▶ Extract provided:
--------------------------------------------------

Jesuits

Jesuit Pastries

Wotchers!

The recipe this week, as with most of my late-summer posts, is inspired by holidays in France. In addition to the usual holiday activities, this year we also enjoyed WiFi where we were staying, and I was able to binge-watch many episodes of the French version of Britain’s Best Bakery.

In true Bake Off style, each bakery is graded across three rounds: initial visit and tastings, specialist round, and group challenge – where the 3 (later dropped to just 2) bakeries in the region make a recipe set by the judges.

The most recent series has emphasized bread for the second round, so the bakeries must present their best-seller or their most favourite of their bread range, but in earlier seasons, there was no such stipulation, and bakeries could put forward whichever of their products they liked.

One of the bakeries in the Aquitaine Nord region put forward these pastries which really caught my eye as being both simple yet flavoursome. The contrast between the crisp pastry and the soft, moist filling, together with the obvious enjoyment of the two judges, struck me as so delicious and so unusual, I decided to try them myself. Helpfully, the programs also show the bakeries making these recipes, although omitting for the most part any details such as weights, oven timings and even the full list of ingredients. Nevertheless, I managed to piece together this recipe and here we are.

--------------------------------------------------

▶ Exercise tasks:
a) In the Jesuit pastries post, reproduce the passage between "Jesuit Pastries" and "Britain’s Best Bakery.", inclusive, substituting "internet access" for "WiFi".
b) Answer these questions about the Jesuit pastries post:
(i) Across how many rounds is each bakery graded?
(ii) What did the most recent series emphasize in the second round?
(iii) In which region was the bakery that put forward these pastries?
c) How would you extend the Jesuit pastries post beyond its last sentence?

--------------------------------------------------

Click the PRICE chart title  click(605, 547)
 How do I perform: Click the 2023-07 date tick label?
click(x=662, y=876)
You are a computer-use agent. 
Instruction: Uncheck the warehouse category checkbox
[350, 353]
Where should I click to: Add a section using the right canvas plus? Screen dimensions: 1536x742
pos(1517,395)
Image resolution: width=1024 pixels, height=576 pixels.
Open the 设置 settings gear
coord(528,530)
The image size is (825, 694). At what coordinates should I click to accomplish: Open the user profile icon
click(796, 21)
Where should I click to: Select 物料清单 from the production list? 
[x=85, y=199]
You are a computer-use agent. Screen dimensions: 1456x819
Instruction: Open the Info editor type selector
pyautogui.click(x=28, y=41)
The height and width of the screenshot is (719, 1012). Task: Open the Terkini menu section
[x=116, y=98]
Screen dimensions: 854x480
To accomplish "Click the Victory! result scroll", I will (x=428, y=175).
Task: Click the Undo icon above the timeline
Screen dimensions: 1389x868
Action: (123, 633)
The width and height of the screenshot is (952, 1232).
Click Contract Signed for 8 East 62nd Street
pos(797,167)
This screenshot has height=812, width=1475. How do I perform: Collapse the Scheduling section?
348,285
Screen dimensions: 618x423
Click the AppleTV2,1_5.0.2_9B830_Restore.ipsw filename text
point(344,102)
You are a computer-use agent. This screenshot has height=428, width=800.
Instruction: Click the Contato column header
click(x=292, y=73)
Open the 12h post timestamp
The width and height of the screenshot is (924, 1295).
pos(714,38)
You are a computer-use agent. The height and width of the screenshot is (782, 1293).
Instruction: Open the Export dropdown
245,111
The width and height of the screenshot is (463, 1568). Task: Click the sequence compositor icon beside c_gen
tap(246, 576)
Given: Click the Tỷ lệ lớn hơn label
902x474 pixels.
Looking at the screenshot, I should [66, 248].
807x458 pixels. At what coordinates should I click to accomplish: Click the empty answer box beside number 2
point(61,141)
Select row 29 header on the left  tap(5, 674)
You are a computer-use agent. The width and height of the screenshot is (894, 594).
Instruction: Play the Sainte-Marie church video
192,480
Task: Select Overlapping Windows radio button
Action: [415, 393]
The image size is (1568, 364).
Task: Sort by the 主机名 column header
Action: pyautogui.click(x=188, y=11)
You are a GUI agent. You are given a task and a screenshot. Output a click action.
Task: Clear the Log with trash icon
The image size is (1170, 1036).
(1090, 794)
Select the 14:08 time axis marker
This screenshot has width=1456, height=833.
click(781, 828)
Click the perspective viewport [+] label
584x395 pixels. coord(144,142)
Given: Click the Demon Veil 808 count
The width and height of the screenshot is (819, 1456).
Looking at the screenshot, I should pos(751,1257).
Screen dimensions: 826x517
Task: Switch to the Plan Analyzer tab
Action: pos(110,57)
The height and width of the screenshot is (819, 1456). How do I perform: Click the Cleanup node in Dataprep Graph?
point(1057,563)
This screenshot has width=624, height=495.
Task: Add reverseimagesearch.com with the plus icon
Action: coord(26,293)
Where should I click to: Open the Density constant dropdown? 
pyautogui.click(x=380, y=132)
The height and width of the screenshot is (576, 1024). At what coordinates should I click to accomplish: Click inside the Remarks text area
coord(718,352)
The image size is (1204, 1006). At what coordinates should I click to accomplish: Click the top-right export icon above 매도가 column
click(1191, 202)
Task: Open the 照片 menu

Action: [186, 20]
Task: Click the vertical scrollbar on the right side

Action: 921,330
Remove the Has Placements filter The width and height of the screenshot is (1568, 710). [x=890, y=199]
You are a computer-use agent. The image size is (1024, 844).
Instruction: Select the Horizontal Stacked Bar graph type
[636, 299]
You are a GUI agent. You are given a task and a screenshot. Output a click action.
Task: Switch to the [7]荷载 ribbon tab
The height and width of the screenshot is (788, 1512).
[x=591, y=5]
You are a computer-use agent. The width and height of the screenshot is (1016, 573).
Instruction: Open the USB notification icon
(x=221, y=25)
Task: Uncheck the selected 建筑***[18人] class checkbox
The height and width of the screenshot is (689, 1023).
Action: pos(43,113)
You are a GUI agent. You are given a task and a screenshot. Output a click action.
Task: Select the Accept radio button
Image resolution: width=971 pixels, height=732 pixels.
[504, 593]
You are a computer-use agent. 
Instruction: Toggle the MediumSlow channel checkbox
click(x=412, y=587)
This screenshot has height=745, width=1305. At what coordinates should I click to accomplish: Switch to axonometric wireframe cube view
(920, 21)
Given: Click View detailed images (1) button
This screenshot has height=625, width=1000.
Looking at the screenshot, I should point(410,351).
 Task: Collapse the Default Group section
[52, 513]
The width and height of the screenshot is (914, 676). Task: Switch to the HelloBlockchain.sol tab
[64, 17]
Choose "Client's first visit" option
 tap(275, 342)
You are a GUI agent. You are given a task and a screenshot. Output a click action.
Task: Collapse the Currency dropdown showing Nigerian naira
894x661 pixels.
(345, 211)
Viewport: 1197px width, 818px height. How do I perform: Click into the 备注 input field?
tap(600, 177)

--------------------------------------------------

▶ Results by task:
a)
Jesuit Pastries

Wotchers!

The recipe this week, as with most of my late-summer posts, is inspired by holidays in France. In addition to the usual holiday activities, this year we also enjoyed internet access where we were staying, and I was able to binge-watch many episodes of the French version of Britain’s Best Bakery.

b)
(i) Three.
(ii) Bread.
(iii) Aquitaine Nord.

c)
Jesuits get their name from their triangular form, resembling the headgear worn by Jesuit priests in the 17th century. There doesn’t seem to be any further link to the priesthood at all, so we can move swiftly on to their structure. A orange-flavoured almond sponge, or frangipane, is baked between two sheets of puff pastry. Once cooked and cooled, the pastry is cut into triangles and coated with Italian meringue, and briefly returned to the oven to bake until lightly tinted brown.

Apart from being delicious, these are incredibly simple to make. Like the bakery in the program, I initially made a large ‘tray bake’ and then cut it into triangles, but you could also make individual-sized portions. The frangipane is easily customised to any flavouring you like, and the meringue coating is not compulsory – you can just spread a layer on top if you prefer (it’d be a lot less sticky to do, too). Several versions ‘out there’ have only a simple water glaze if meringue isn’t a favourite. You could even omit it altogether: the simple, crisp, unadorned, butter pastry is a great contrast to the soft, moist, orangey, almond filling. If you think that this version sounds more your thing, I recommend making individual pastries – any shape, although I find (Mille-feuille/custard slice sized) rectangles both easy and most appealing.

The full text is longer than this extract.